Recently did a APR Stage 1 flash, and TCU tune. Stock I would normally average about 34.5 MPG Highway, 70MPH or so. Now I've just taken two 300 mile round trips and both times my Average MPG was 38.2. Im driving the same, cruise etc. I really did not expect any increase in milage......sweet....nice surprise.


----------



## Specialwithdride (Jun 5, 2021)

Stock tune runs rich, most tuners lean it out and that increases gas mileage. They do a few other things here and there which help as well.


----------



## Smitmak52 (Jun 10, 2021)

Amazing isn't it? I don't know how or why, but my old APR tuned VWs both got increased mpg after the APR tune. Its really sweet.

I'm currently running a piggyback on my mk7, and it does not improve mileage.


----------



## OliveBug (Sep 30, 2021)

That is a really nice surprise… good to know!


----------



## AntRw (May 31, 2021)

On two 300 mile round trips you'd have to be blasting it the whole time to get mid-twenties Ghosty.
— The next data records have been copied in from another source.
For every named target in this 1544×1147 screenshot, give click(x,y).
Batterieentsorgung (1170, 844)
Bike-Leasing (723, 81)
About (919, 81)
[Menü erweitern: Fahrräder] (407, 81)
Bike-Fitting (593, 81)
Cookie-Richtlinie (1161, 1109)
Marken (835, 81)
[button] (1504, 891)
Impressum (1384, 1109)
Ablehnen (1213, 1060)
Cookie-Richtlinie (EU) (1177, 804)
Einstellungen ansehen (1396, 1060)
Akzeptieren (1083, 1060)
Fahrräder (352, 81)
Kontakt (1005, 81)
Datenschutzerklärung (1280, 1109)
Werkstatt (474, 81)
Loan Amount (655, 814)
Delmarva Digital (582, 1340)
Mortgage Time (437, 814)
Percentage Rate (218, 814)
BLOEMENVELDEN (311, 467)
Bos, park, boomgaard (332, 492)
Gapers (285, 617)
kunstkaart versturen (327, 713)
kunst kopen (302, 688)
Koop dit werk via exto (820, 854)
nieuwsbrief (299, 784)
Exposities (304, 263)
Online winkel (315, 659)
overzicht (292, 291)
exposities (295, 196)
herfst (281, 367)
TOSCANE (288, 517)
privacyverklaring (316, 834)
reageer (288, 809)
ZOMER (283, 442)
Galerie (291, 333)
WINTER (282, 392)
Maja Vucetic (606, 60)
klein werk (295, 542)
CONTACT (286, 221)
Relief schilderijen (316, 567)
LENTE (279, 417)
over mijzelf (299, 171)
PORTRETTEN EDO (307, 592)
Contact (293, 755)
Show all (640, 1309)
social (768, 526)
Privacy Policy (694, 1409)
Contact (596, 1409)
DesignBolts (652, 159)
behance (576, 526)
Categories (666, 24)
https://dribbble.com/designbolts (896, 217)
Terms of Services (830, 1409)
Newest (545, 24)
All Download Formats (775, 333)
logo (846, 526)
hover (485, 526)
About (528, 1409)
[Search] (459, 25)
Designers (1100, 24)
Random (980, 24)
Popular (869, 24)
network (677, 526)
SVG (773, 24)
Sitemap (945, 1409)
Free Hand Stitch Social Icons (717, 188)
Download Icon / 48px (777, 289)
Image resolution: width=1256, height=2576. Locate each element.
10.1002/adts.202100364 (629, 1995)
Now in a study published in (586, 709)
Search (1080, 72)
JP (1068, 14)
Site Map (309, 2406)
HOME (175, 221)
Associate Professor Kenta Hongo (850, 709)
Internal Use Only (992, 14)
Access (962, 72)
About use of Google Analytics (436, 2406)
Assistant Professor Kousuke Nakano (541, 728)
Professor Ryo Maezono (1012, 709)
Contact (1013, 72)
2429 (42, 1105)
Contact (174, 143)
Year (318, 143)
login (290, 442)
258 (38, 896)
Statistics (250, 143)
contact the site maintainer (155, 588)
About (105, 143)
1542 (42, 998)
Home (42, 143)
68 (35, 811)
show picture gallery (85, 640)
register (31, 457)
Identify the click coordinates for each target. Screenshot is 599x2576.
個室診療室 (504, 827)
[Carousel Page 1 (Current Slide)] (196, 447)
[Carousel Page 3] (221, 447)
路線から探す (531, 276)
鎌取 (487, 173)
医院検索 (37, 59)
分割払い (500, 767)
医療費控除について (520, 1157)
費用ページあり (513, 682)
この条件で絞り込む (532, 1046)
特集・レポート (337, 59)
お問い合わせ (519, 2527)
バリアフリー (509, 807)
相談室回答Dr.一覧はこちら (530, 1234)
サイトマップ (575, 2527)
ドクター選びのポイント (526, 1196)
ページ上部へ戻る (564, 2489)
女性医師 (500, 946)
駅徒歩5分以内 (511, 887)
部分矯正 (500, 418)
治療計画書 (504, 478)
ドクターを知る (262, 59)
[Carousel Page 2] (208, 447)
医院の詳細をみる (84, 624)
Cruising at 75 mph nets mid thirties on long trips and you can touch 90 whenever you want without putting much of a dent in the mileage.


----------



## Dtbman (Oct 1, 2021)

man you guys must drive like a bunch of old grannies. I get 26 in mixed driving


----------



## Lahj17 (Oct 8, 2021)

Are you all basing these numbers on the trip computer, or are you doing manual calculations based on tank by tank fillups, or even better, long tern cumulative manual calculations based on multiple fiillups? The latter are the only true accurate measure of your fuel efficiency.


----------



## BigTmw_ (Sep 30, 2021)

Dtbman said:


> man you guys must drive like a bunch of old grannies. I get 26 in mixed driving


not necessarily so. Coming across Utah on I-70, keeping up with traffic cruise set at 100....34.6 MPG. Eastern Wyoming N0-So on 85, same story. Haven't taken these high speed trips with this tune....yet Wondering what I'll see. BTW, my wife IS a Granny (64) she regularly does 110+ on these same stretches. After my 110 in a 55 ticket last year, I am the more sane driver....cant afford another tick like that.


----------